%%

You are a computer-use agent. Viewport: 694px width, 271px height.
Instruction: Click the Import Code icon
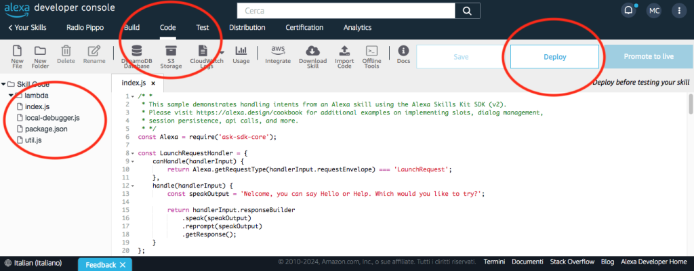pos(344,51)
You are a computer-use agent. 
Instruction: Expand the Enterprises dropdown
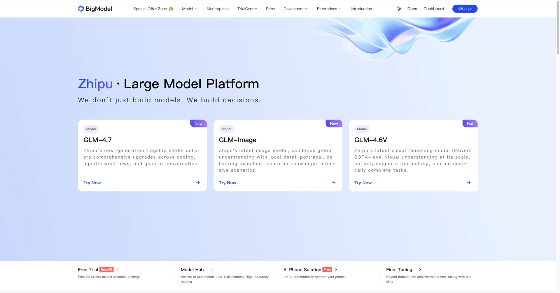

%%

Rescale the items above by writing out every line of them in full and multiplying each answer coordinate by 2.15, rounding to the nearest whole number with halves rounded up. Leave the pictures out.

**Exercise output**
You are a computer-use agent. Viewport: 694px width, 271px height.
Instruction: Click the Import Code icon
pos(740,110)
You are a computer-use agent. 
Instruction: Expand the Enterprises dropdown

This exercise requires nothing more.